More than 60 Republican House representatives led by Rep. Paul Gosar (R-Ariz.) and one senator objected to Arizona’s 11 electoral votes during the Joint Session of Congress on Wednesday.
Their objection “complies with the law,” said Vice President Mike Pence, the president of the Senate during the Joint Session of Congress.
Gosar said that the GOP representatives and a senator objected “on the ground that they were not under all of the known circumstances, regularly given.”
Sen. Ted Cruz (R-Texas) stood on the floor as the GOP senator who objected to Arizona’s votes. Sen. Roger Marshall (R-Kan.) said he would join in Arizona’s electoral objection. Marshall also said he’ll object to the electoral votes in Georgia and Pennsylvania, according to CNN. “That’s absolutely correct,” he told the network about objecting to those three states.
Gosar and Cruz were met with a standing ovation from what appeared to be GOP House members.

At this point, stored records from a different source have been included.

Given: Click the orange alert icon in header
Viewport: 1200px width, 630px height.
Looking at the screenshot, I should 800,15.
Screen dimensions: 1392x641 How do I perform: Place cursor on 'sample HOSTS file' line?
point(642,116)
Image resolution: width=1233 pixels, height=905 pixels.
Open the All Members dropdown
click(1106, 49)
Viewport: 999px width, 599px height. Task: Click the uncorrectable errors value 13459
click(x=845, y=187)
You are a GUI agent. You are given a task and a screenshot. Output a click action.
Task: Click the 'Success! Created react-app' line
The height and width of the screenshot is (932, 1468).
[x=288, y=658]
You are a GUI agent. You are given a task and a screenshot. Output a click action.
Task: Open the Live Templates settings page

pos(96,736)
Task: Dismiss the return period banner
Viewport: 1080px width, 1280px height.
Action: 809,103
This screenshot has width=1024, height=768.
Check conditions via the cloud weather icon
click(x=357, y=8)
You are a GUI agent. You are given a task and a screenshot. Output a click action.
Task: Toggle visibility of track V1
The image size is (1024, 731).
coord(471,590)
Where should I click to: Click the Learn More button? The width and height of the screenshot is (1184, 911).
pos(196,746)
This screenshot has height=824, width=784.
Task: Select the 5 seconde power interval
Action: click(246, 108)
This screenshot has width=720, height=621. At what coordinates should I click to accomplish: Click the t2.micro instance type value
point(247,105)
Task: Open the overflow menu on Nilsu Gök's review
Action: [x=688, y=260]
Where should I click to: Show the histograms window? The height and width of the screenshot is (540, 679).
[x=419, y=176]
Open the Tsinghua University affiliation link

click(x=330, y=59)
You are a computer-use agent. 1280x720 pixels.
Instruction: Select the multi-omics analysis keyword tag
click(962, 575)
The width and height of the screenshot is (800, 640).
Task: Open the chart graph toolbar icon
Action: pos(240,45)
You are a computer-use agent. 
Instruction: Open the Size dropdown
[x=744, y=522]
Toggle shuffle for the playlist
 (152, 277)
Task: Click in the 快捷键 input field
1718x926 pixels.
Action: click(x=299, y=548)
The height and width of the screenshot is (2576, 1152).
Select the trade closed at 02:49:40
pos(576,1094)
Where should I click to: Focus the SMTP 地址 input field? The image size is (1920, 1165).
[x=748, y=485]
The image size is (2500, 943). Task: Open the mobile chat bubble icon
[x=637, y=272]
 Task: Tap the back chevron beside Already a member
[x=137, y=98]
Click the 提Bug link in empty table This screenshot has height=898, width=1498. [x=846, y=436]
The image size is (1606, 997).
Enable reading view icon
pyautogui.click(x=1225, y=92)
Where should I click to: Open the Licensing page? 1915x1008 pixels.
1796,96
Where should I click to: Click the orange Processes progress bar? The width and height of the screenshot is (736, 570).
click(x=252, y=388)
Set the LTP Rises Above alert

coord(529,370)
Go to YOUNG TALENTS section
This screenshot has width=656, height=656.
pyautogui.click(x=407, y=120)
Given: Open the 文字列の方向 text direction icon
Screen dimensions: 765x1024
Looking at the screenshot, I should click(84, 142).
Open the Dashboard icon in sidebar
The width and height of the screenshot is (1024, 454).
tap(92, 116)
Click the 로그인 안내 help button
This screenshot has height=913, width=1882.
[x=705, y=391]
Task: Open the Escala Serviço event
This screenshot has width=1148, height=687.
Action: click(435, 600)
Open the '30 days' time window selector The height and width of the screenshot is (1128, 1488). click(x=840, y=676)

Pence then ordered the two chambers of Congress to carry out a debate on the votes in Arizona. A several-hour debate is scheduled on the state’s electoral votes before a simple majority vote is to be held.
Senate Majority Leader Mitch McConnell (R-Ky.), on the Senate floor, rebuked President Trump’s claims that the election was stolen from him and the GOP lawmakers’ objections, claiming that it will “damage our republic forever.” McConnell stated that “over and over, the courts rejected these claims,” including judges Trump nominated.
Before the session started, Pence released a statement through his office that the Constitution prevents him from rejecting electoral votes, responding to growing pressure from President Donald Trump and other Republicans that he should take action. Some legal experts have said it’s not within the purview of Pence’s office to reject electoral slates.
“It is my considered judgment that my oath to support and defend the Constitution constrains me from claiming unilateral authority to determine which electoral votes should be counted and which should not,” said the vice president.
Earlier in the week, Brooks said he signed objections to Arizona, Pennsylvania, Georgia, Wisconsin, Nevada, and Michigan.
Over the past weekend, Cruz and about 10 other senators said they would lodge objections to the electoral votes for key states.
“I think we in Congress have an obligation to do something about that; we have an obligation to protect the integrity of the democratic system,” he told Fox Business on Sunday, referring to numerous allegations of election fraud and irregularities. The Republican senator noted that numerous Americans do not believe the Nov. 3 presidential election results were valid as Trump and his team have called for courts and state legislatures to overturn key states’ electoral results.
“We have an obligation to the voters,” he said Sunday, adding that senators “have an obligation to the Constitution to ensure that this election was lawful.”
The move is not supported by all Republican lawmakers. The Senate’s No. 2 Republican, Majority Whip John Thune (R-S.D.), told reporters in December that their effort would most likely fail, while Sen. Mitt Romney (R-Utah) said over the past weekend the objection is an “egregious ploy.”